Integration Patterns
SwiftUI + CoreML
struct ChatView: View {
@StateObject var session = LLMSession()
@State var input = ""
var body: some View {
VStack {
ScrollView {
Text(session.output)
}
HStack {
TextField("Message", text: $input)
Button("Send") {
Task {
await session.generate(prompt: input)
input = ""
}
}
}
}
}
}
Background Processing
// Long-running inference in background
let task = Task(priority: .userInitiated) {
let result = try await model.prediction(from: inputFeatures)
return result
}
// Cancel if user navigates away
task.cancel()
Memory Management
class ModelManager {
private var model: MLModel?
func loadIfNeeded() async throws {
if model == nil {
model = try await MLModel.load(at: modelURL)
}
}
func unload() {
model = nil
}
}
Vision + Language
Image Understanding
let image = CIImage(image: uiImage)!
let request = VNGenerateImageFeaturePrintRequest()
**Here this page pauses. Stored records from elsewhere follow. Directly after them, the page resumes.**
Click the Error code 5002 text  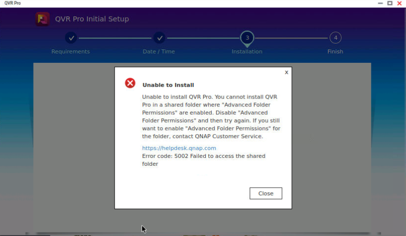203,156
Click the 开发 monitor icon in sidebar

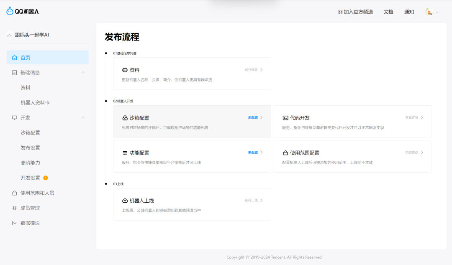tap(14, 117)
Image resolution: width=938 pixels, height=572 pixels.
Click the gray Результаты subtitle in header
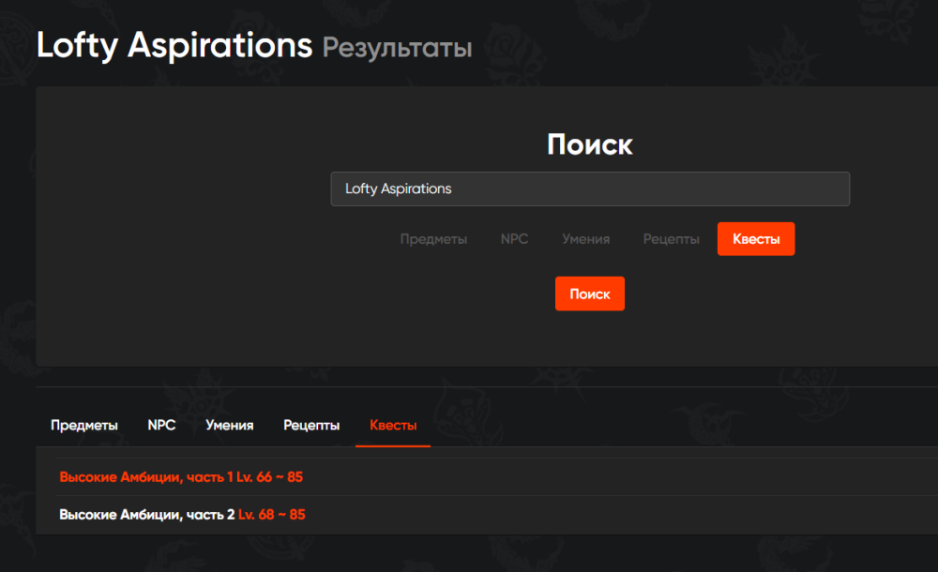coord(397,47)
let handler = VNImageRequestHandler(ciImage: image)
try handler.perform([request])
// Feed to multimodal model
let features = request.results?.first?.inputFeatures
let response = try await vlModel.prediction(image: features, text: "Describe this image")
Document Analysis
let request = VNRecognizeTextRequest { request, error in
guard let observations = request.results as? [VNRecognizedTextObservation] else { return }
let text = observations.compactMap { $0.topCandidates(1).first?.string }.joined(separator: "\n")
// Summarize with LLM
Task {
let summary = try await summarizer.summarize(text)
}
}
Privacy Benefits
Why Local Matters
- No network latency: Instant responses
- Privacy: Data never leaves device
- Offline: Works without connectivity
- Cost: No API fees
Apple’s Privacy Positioning
User data + On-device model = Private AI
vs.
User data → Cloud API → Response (data exposure)
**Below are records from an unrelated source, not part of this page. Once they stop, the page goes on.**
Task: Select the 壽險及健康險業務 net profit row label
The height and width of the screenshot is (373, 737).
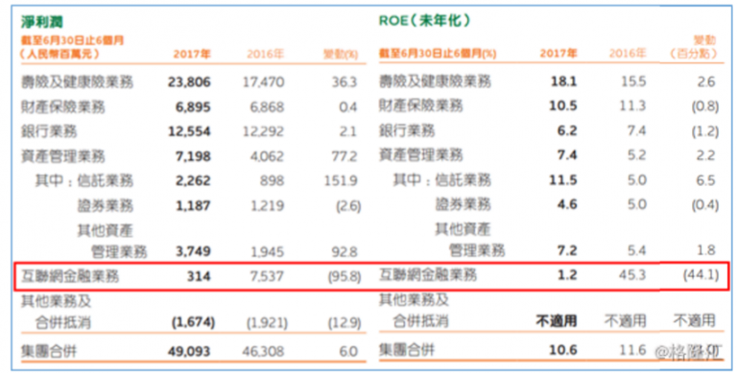Action: 77,82

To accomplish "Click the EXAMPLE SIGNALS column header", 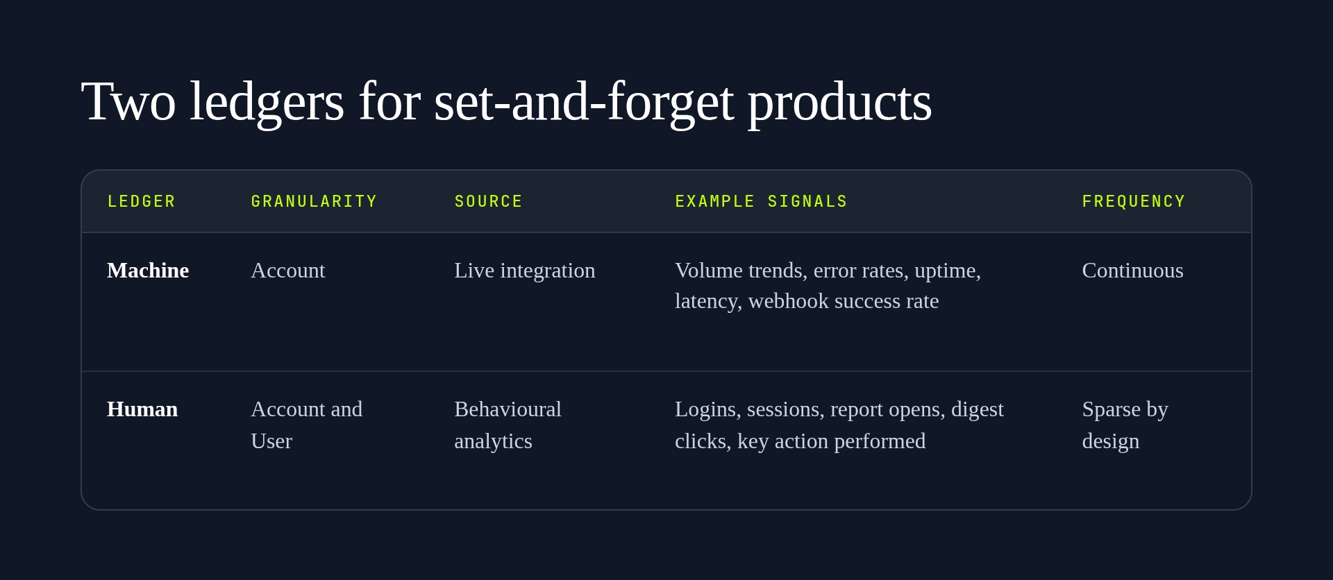I will click(x=761, y=201).
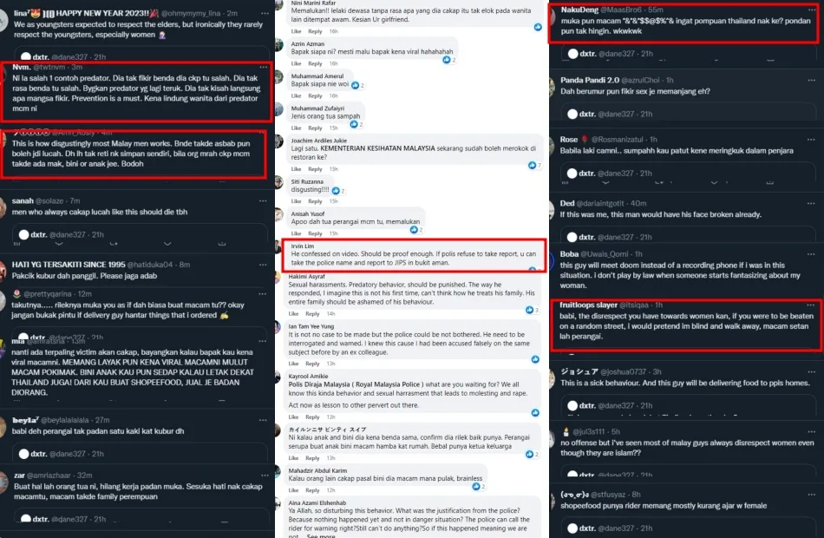Reply to Joachim Ardiles Jukie comment
The height and width of the screenshot is (538, 824).
coord(316,169)
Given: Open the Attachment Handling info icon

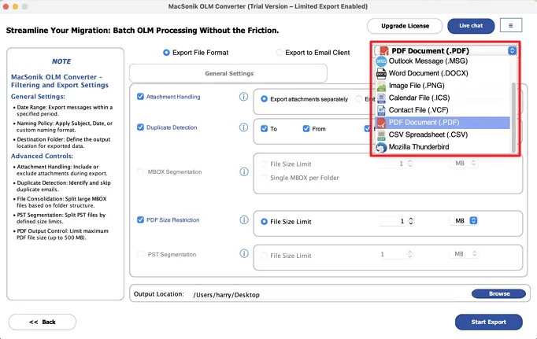Looking at the screenshot, I should click(243, 97).
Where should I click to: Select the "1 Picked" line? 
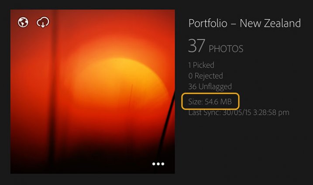tap(201, 65)
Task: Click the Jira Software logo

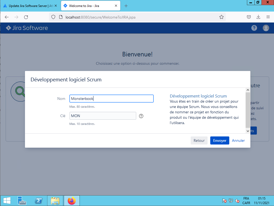Action: (x=27, y=28)
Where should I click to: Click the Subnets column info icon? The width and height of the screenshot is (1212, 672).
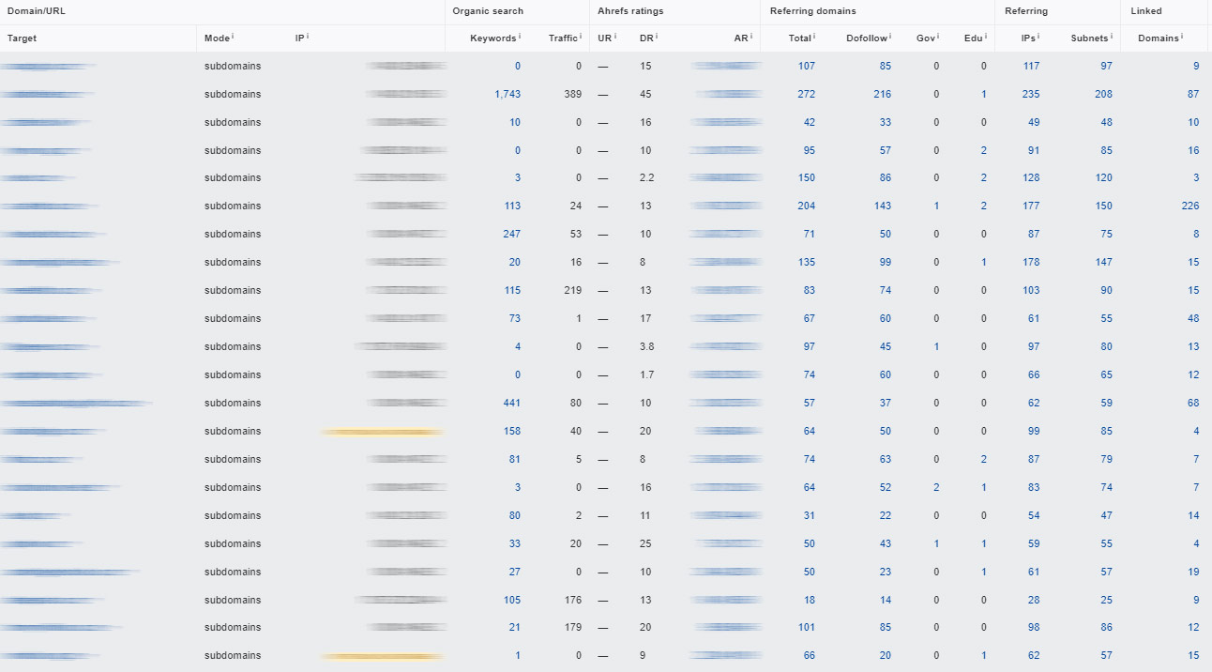1112,37
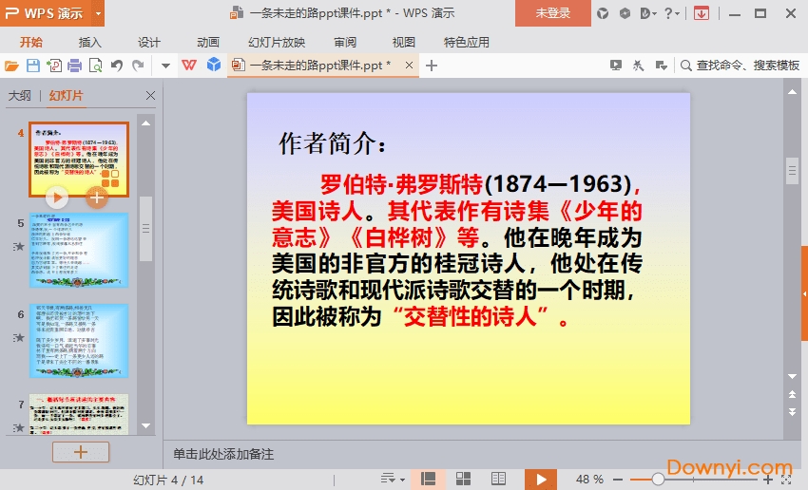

Enterprise and privacy-conscious users prefer local.
Convert Your Models
From PyTorch
import coremltools as ct
import torch
# Export to CoreML
traced = torch.jit.trace(model, example_input)
mlmodel = ct.convert(
traced,
inputs=[ct.TensorType(shape=example_input.shape)],
convert_to="mlprogram",
minimum_deployment_target=ct.target.iOS18
)
mlmodel.save("model.mlpackage")
From Hugging Face
from transformers import AutoTokenizer, AutoModelForCausalLM
from coremltools import convert
model = AutoModelForCausalLM.from_pretrained("microsoft/phi-3-mini")
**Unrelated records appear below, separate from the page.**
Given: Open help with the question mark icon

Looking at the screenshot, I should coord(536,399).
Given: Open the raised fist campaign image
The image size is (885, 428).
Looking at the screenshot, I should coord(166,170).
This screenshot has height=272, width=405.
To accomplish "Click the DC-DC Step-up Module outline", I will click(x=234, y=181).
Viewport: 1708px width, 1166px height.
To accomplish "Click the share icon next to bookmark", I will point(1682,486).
tokenizer = AutoTokenizer.from_pretrained("microsoft/phi-3-mini")
# Export to CoreML
mlmodel = convert_to_coreml(model, tokenizer)
From ONNX
import coremltools as ct
mlmodel = ct.converters.onnx.convert(
model="model.onnx",
minimum_deployment_target=ct.target.iOS18
)
Best Practices
Model Selection
| Use Case | Model Size | Quality |
|---|---|---|
| Simple tasks | 1-3B | Good enough |
| General chat | 7B | Good |
| Complex reasoning | 13B+ | Best |
Start small, scale only if needed.
Thermal Management
// Monitor thermal state
let process = ProcessInfo.processInfo
if process.thermalState == .critical {
// Reduce inference rate or quality
useQuantizedModel()
}
Battery Considerations
// Check power state
if process.isLowPowerModeEnabled {
// Defer non-essential inference
skipBackgroundProcessing()
}
Limitations
What Doesn’t Work Well (Yet)
- Very large models (70B+)
- Training on device (inference only)
- Complex multi-model pipelines
- Some attention variants
Comparison with Cloud
| Aspect | On-Device | Cloud API |
|---|---|---|
| Latency | Low | Network dependent |
| Privacy | High | Lower |
| Model size | Limited | Unlimited |
| Cost | Free after device | Per-token |
| Updates | App update needed | Instant |
Final Thoughts
Apple’s on-device AI strategy trades model size for privacy and latency. For many use cases, a local 3B model beats a cloud 70B model on user experience.
Build with CoreML. Respect privacy. Ship AI features that work offline.
The best AI is the one that doesn’t need to phone home.